大学時代、運動部に所属していたボクはよく近くの銭湯に通っていた。単純に風呂好きだったし、部活で疲れた身体を癒す目的もあった。

特にサウナがお気に入りだった。大学でサウナの素晴らしさに気づいたボクはサウナと水風呂を何度も行き来する。

その日もひと通りのルーティーンを終え、サウナと水風呂のエンドレス往復を楽しんでいた。

水風呂で火照った体を冷やしていると……。

「縮んでるね」

後から来た男性に声をかけられた。

一瞬何のことかわからなかった。「ちぢむ……?」すでにサウナと水風呂の往復を数ターンキメていたボクの頭はクリアではなかった。

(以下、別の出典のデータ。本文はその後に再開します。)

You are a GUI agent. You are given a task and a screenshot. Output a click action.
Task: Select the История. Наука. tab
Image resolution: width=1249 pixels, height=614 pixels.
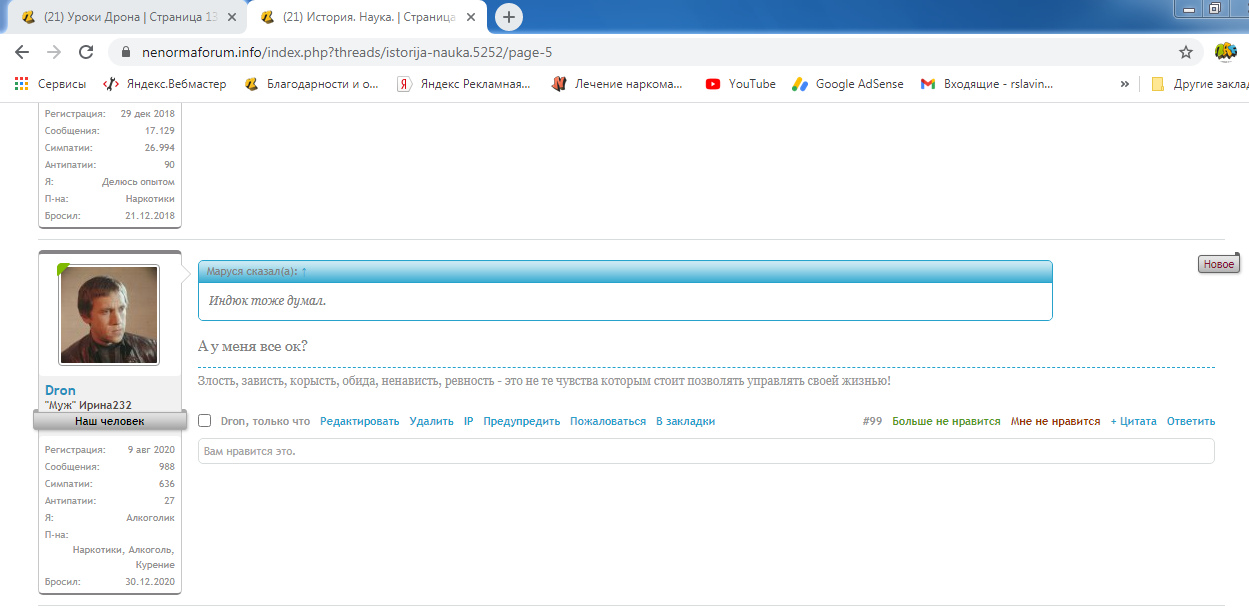(360, 17)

短髪で筋肉質、わざとらしいほどにこやかな笑顔の男性を見つめたまま、しばしボーゼンとしていた。

この瞬間、恋に落ちたんだと、後に彼はボクに語る。

彼は数秒か数コンマか後、広めの水風呂で、10人はゆうに座れるスペースがありながらピッタリ隣に座ってきた。

そこでボクの鈍い頭はようやく理解した。水風呂の刺激が肌に突き刺さる感覚もクリアになった。しかし、身震いしたのは身体の冷えだけが理由ではなかった。

確かにボクはそっち系の人に好かれると自分でも思う。運動部なので適度に筋肉質、室内系なので色白。顔もどちらかと言えば中性的な方だ。自分で言うのもなんだけど人のよさそうな雰囲気。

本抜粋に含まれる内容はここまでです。